[Start of section]

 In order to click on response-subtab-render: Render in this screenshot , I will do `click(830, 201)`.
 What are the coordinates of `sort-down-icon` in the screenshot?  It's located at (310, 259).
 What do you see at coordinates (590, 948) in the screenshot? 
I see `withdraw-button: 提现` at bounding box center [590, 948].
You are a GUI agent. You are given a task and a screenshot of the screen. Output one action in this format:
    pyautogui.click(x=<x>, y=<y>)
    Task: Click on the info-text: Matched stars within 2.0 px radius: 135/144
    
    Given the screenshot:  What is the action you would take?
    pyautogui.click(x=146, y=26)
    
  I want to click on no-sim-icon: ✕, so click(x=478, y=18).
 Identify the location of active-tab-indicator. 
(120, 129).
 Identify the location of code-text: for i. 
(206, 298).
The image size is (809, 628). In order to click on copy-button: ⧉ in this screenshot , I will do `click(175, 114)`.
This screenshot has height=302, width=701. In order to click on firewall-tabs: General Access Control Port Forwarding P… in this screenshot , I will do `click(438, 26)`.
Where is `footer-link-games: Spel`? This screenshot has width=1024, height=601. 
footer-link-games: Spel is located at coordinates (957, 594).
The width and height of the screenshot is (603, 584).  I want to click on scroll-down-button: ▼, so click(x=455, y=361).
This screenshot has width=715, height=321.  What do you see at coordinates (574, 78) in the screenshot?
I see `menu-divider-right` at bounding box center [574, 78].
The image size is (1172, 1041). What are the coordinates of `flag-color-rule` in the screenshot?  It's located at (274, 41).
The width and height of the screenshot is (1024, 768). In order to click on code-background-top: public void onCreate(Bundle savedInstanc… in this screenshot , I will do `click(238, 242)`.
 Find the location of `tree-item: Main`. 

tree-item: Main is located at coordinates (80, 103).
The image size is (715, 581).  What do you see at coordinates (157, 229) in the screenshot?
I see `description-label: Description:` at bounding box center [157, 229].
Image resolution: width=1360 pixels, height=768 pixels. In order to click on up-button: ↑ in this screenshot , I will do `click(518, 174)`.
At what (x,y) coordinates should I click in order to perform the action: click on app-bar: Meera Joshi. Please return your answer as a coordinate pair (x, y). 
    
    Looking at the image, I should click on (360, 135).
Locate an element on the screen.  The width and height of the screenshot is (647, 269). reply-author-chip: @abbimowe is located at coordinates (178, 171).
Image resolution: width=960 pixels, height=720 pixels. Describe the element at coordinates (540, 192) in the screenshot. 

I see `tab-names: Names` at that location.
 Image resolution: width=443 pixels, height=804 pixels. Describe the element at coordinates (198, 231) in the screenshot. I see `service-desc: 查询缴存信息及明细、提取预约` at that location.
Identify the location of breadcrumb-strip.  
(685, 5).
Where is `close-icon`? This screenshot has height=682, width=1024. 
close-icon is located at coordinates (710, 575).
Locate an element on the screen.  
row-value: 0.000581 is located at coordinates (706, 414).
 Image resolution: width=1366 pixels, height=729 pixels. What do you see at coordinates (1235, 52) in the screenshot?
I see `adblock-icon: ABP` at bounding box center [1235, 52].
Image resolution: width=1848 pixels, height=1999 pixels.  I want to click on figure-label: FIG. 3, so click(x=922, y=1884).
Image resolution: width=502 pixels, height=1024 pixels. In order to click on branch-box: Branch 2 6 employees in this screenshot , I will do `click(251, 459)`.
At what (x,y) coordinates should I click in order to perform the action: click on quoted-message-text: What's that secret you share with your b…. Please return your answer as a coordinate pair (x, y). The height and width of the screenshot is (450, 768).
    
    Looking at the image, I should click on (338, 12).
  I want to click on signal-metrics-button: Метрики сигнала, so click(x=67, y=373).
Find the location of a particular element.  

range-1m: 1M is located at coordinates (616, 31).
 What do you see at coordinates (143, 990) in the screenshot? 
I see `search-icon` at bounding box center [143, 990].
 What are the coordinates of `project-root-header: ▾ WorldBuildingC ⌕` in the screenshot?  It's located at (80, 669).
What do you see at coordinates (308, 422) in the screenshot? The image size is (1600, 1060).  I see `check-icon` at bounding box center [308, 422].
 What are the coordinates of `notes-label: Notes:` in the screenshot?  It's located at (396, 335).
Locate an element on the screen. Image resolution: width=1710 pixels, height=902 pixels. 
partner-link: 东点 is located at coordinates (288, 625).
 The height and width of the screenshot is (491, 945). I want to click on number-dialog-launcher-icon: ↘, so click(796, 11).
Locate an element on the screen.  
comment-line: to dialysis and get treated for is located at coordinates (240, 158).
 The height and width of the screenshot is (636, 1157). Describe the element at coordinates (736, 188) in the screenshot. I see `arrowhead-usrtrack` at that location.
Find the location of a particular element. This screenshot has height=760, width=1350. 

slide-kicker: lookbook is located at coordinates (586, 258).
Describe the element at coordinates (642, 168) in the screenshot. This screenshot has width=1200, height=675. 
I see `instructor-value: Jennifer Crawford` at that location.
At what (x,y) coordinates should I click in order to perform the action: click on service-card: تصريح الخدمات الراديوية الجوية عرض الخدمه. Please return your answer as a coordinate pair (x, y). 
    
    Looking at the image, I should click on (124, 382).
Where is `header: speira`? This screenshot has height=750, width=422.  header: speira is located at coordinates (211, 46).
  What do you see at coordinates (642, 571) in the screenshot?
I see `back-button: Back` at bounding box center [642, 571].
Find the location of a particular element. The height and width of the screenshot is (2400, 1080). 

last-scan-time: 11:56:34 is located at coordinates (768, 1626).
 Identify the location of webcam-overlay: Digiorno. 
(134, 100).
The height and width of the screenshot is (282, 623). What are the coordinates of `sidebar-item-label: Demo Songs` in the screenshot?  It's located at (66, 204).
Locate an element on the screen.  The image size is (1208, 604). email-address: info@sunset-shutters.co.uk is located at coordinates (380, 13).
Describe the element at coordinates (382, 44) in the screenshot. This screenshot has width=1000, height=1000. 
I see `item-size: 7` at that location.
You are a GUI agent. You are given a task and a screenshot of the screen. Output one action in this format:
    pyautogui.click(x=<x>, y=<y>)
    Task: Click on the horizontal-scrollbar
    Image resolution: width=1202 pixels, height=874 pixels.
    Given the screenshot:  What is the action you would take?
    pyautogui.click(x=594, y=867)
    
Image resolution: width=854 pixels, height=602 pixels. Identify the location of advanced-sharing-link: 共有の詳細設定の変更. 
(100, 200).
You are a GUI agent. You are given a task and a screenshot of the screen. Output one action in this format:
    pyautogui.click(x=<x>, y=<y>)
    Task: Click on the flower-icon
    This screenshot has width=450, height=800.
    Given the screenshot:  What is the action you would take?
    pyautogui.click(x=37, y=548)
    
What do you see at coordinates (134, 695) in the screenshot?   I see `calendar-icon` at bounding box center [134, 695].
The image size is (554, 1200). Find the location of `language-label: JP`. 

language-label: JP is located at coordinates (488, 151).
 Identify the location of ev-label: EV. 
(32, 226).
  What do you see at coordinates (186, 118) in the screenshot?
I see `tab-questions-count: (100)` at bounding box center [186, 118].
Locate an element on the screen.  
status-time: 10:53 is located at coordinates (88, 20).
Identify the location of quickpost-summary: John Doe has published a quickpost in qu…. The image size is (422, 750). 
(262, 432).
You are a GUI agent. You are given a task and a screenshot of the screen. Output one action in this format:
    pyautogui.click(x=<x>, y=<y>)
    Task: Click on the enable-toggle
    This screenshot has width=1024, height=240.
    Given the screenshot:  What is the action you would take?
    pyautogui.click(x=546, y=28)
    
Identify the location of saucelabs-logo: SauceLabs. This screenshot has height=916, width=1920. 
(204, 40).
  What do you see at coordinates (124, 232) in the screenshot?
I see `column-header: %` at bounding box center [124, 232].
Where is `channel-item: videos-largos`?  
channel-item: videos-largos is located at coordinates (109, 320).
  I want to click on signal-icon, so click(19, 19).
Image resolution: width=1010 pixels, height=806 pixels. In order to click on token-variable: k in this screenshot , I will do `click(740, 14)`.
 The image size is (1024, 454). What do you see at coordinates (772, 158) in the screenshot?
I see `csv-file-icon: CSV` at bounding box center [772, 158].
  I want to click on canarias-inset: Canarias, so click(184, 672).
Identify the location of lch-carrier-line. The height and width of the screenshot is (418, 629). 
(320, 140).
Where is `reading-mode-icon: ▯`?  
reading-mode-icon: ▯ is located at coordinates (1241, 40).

[End of section]

Give the records again from the line with "Identify the location of breadcrumb-strip." up to and including the line with "close-icon is located", swapping "screenshot" for "image" and leaving everything else unchanged.

Identify the location of breadcrumb-strip.  
(685, 5).
Where is `close-icon`? This image has height=682, width=1024. 
close-icon is located at coordinates (710, 575).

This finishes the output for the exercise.